A “demon” particle that has been haunting physicists for nearly 70 years has been found in an experiment by American researchers.
It is not a particle in the traditional sense like a proton or electron. It is a “composite” particle made up of a combination of electrons, in a solid.
In 1956, theoretical physicist David Pines predicted that electrons in a solid could do something strange. Electrons have both mass and charge. But Pines asserted that combinations of electrons in a solid could form a composite particle that is massless, has no charge and does not interact with light.
He called this a “demon” particle.
Physicists have speculated that Pines’s demon plays an important role in the characteristics of many metals. But they’ve never been able to confirm its existence until now. The research from a team at the University of Illinois, Urbana-Champaign, is published in Nature.
“Demons have been theoretically conjectured for a long time, but experimentalists never studied them,” senior author Professor Peter Abbamonte says. “In fact, we weren’t even looking for it. But it turned out we were doing exactly the right thing, and we found it.”
Abbamonte’s team was using an unusual experimental setup to excite the electronic modes of a material when they spotted the demon in the metal strontium ruthenate (Sr2RuO4).
Condensed matter physics has revealed the collective behaviour of electrons in solids. Interactions between the particles can lead to the formation of units which act and interact collectively. If enough energy is supplied to the system, the electrons can form composite particles known as plasmons.

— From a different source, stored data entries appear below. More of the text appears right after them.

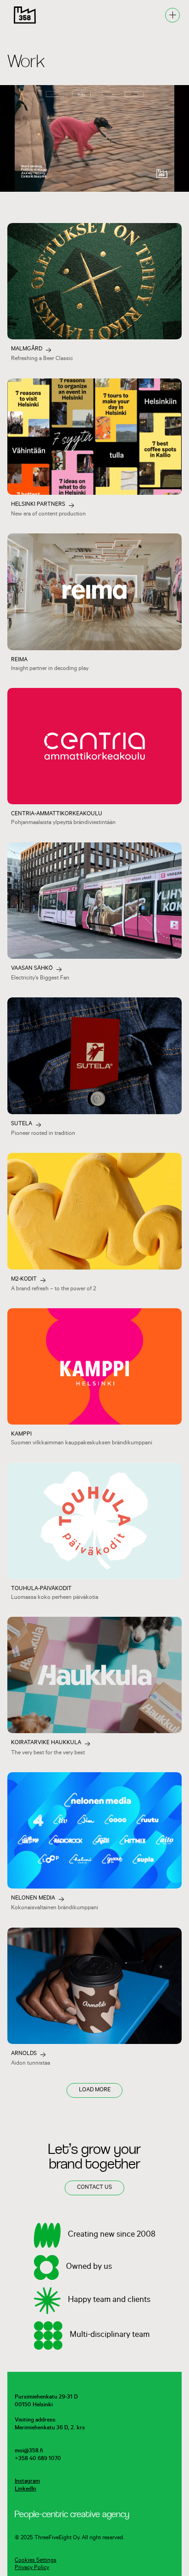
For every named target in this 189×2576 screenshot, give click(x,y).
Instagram (27, 2482)
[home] (22, 15)
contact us (94, 2188)
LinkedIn (25, 2489)
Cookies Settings (35, 2561)
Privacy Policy (32, 2568)
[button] (172, 15)
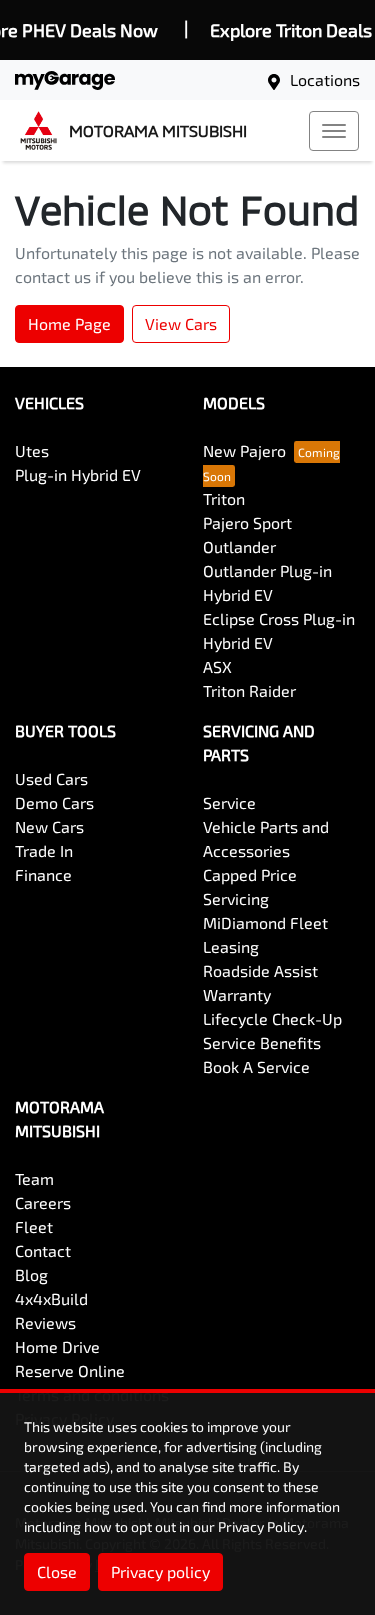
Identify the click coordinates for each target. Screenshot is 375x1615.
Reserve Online (70, 1370)
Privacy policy (160, 1571)
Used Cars (51, 778)
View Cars (181, 323)
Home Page (69, 323)
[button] (334, 131)
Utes (32, 450)
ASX (217, 666)
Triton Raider (249, 690)
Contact (43, 1250)
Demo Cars (54, 802)
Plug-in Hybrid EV (78, 474)
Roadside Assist (260, 970)
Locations (325, 79)
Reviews (45, 1322)
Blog (31, 1274)
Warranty (237, 994)
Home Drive (57, 1346)
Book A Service (256, 1066)
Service (229, 802)
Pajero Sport (247, 522)
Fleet (34, 1226)
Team (34, 1178)
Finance (43, 874)
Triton (224, 498)
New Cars (49, 826)
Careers (43, 1202)
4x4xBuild (51, 1298)
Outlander (239, 546)
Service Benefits (262, 1042)
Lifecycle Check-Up (272, 1018)
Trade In (44, 850)
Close (57, 1571)
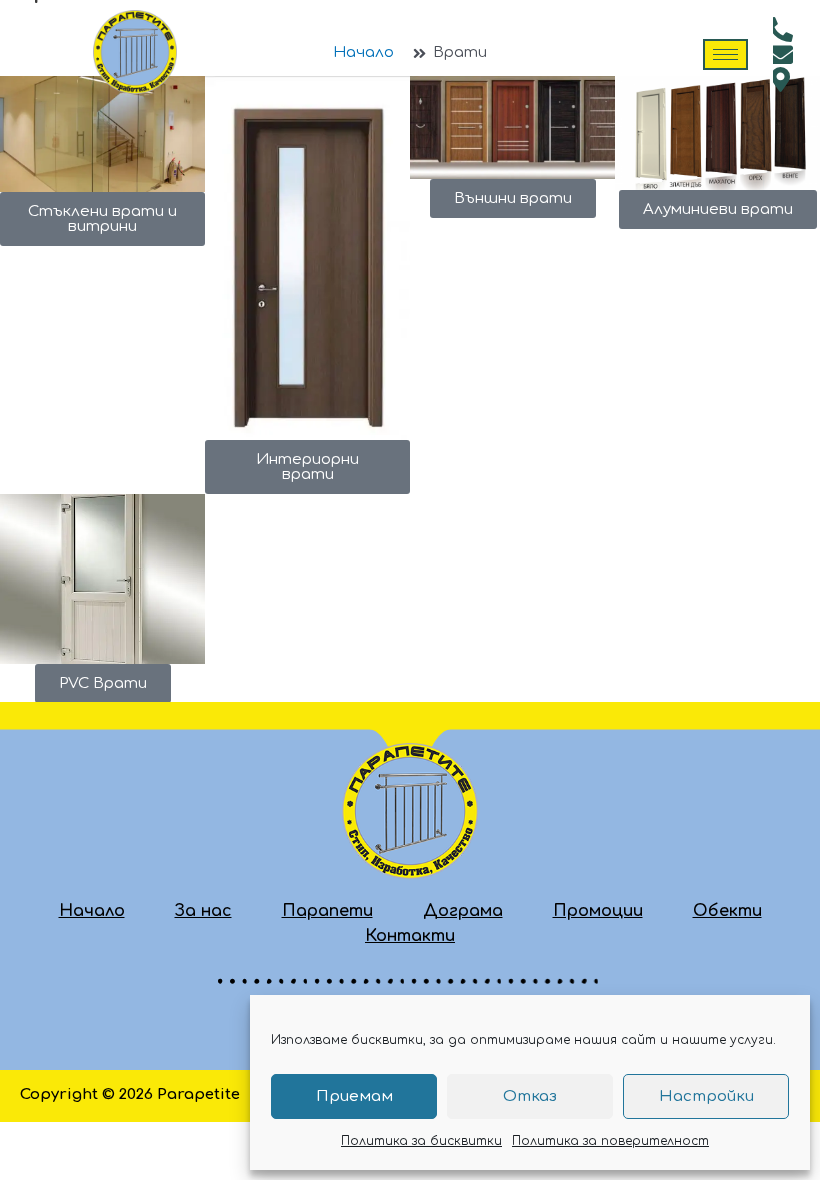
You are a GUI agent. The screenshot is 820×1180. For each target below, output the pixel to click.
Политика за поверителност (610, 1141)
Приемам (354, 1096)
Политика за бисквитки (421, 1141)
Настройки (706, 1096)
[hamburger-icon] (725, 54)
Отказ (530, 1096)
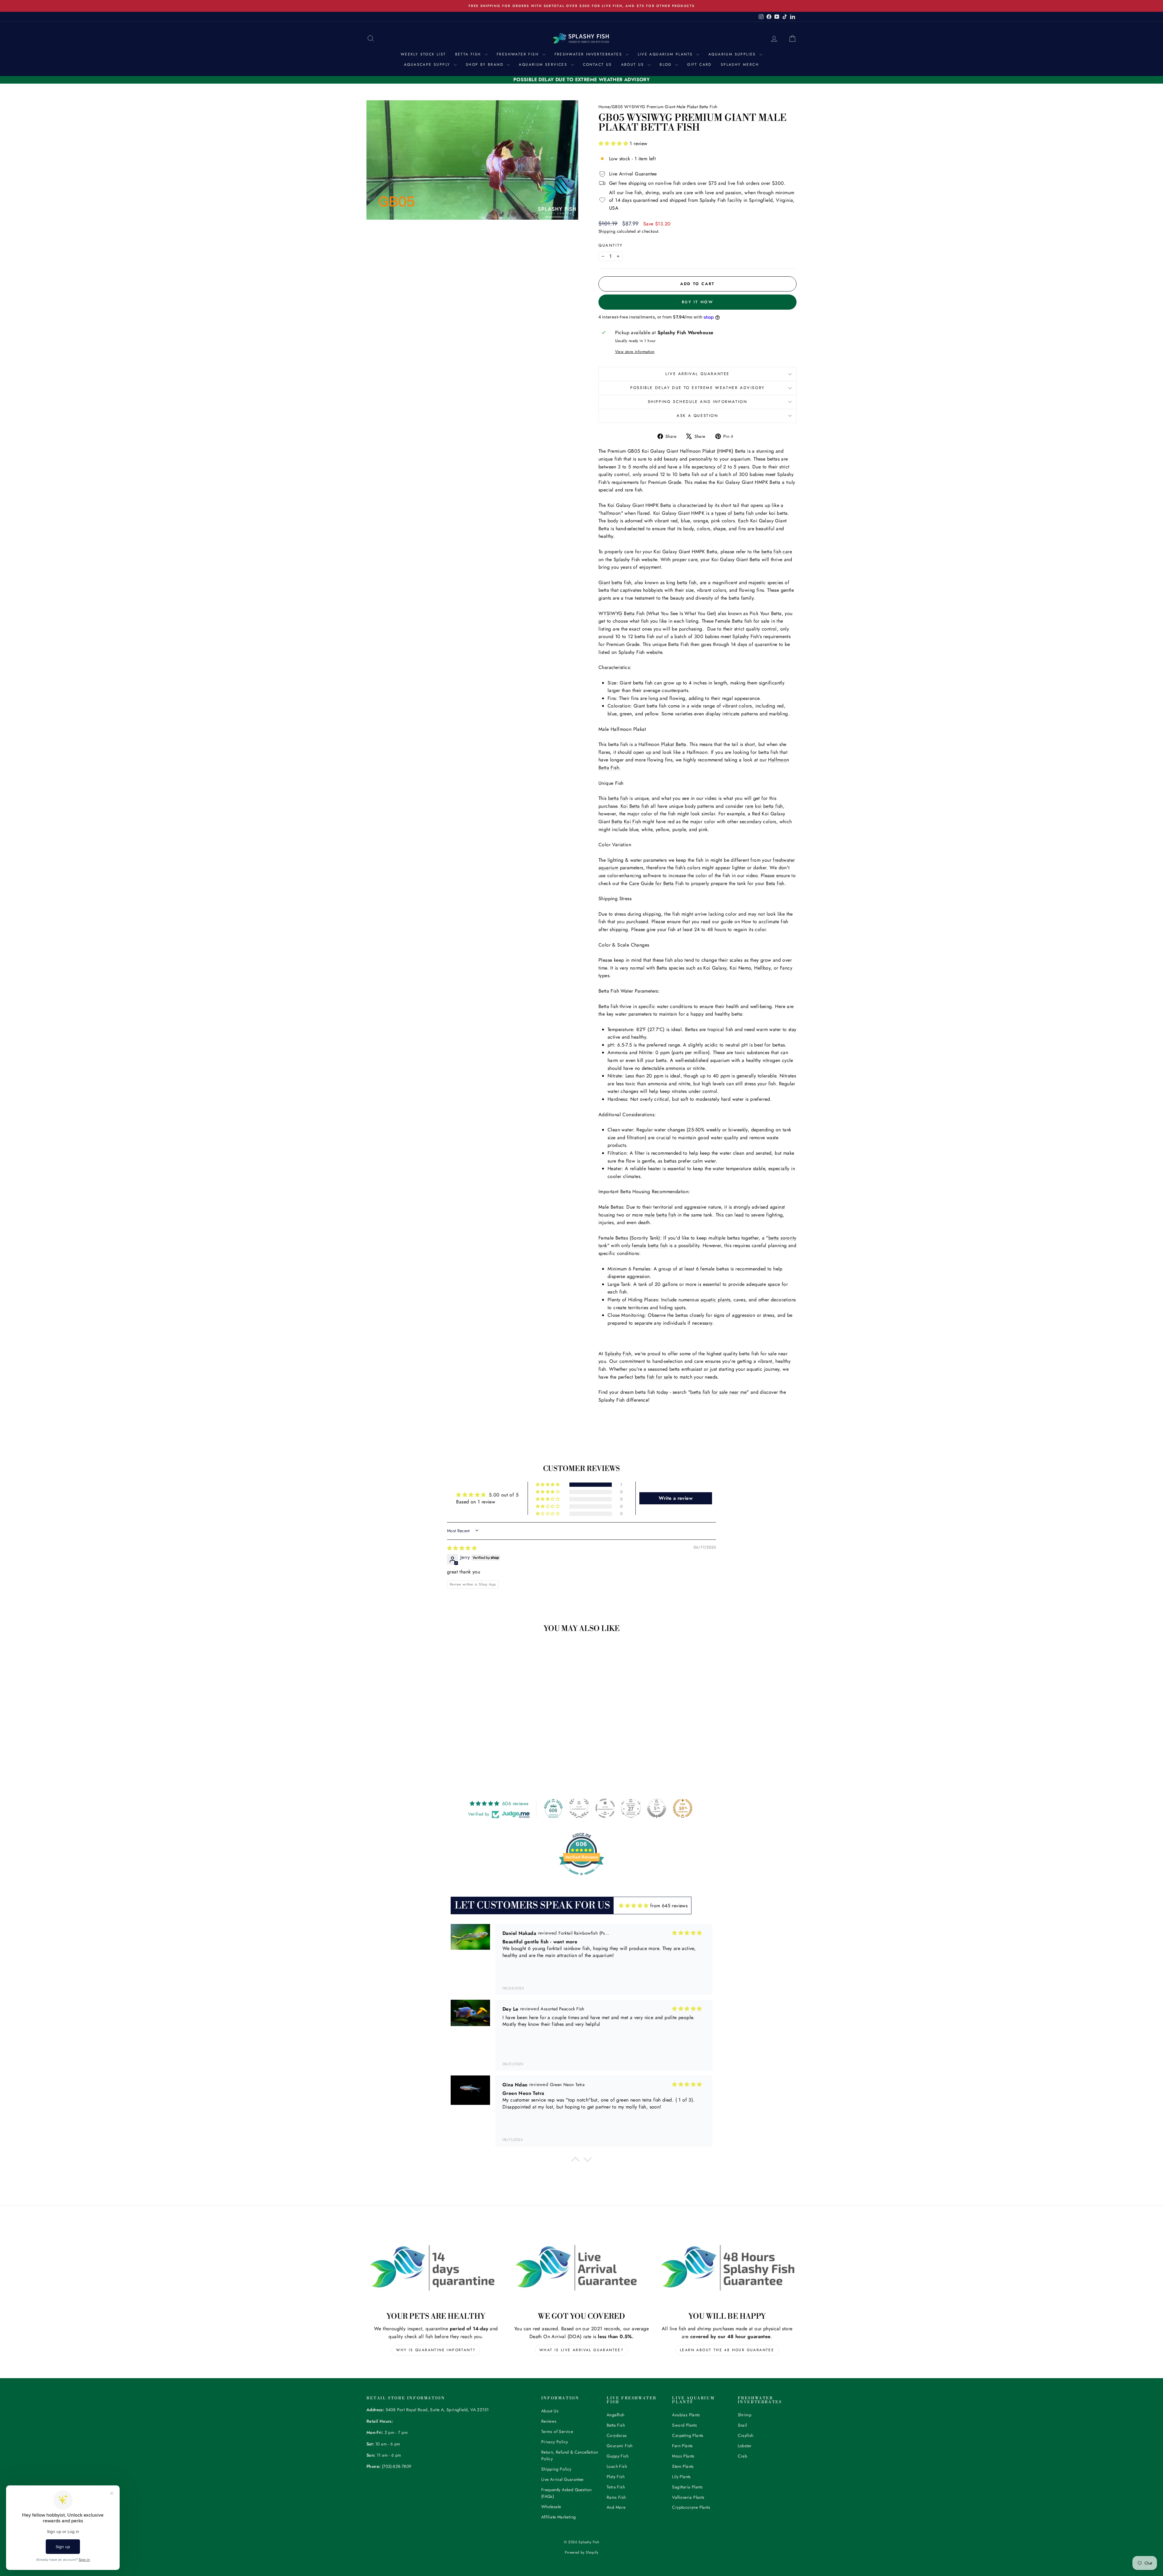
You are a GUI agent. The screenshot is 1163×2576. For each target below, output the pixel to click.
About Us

The plasmons have a new charge and mass which arises out of the underlying interactions between the electrons. But the energy required to produce plasmons is so high that they cannot be produced at room temperature.
Pines’s demon is an exception to this.
He argued that, the arrangement of electron energies in a metal would allow the formation of a massless plasmon. And, because it is massless, it would require no extra energy to be formed.
Abbamonte explains that, because the demon particle doesn’t interact with light, a nonstandard apparatus was required to detect it. The strontium ruthenate’s properties were studied by shooting electrons into it, rather than using light.
In their data, they found an electron mode with no mass.
“At first, we had no idea what it was,” says first author and former graduate student Ali Husain. “Demons are not in the mainstream. The possibility came up early on, and we basically laughed it off. But, as we started ruling things out, we started to suspect that we had really found the demon.”
“Pines’ prediction of demons necessitates rather specific conditions, and it was not clear to anyone whether strontium ruthenate should have a demon at all,” says co-author Dr Edwin Huang. “We had to perform a microscopic calculation to clarify what was going on. When we did this, we found a particle consisting of two electron bands oscillating out-of-phase with nearly equal magnitude, just like Pines described.”
“It speaks to the importance of just measuring stuff,” Abbamonte adds. “Most big discoveries are not planned. You go look somewhere new and see what’s there.”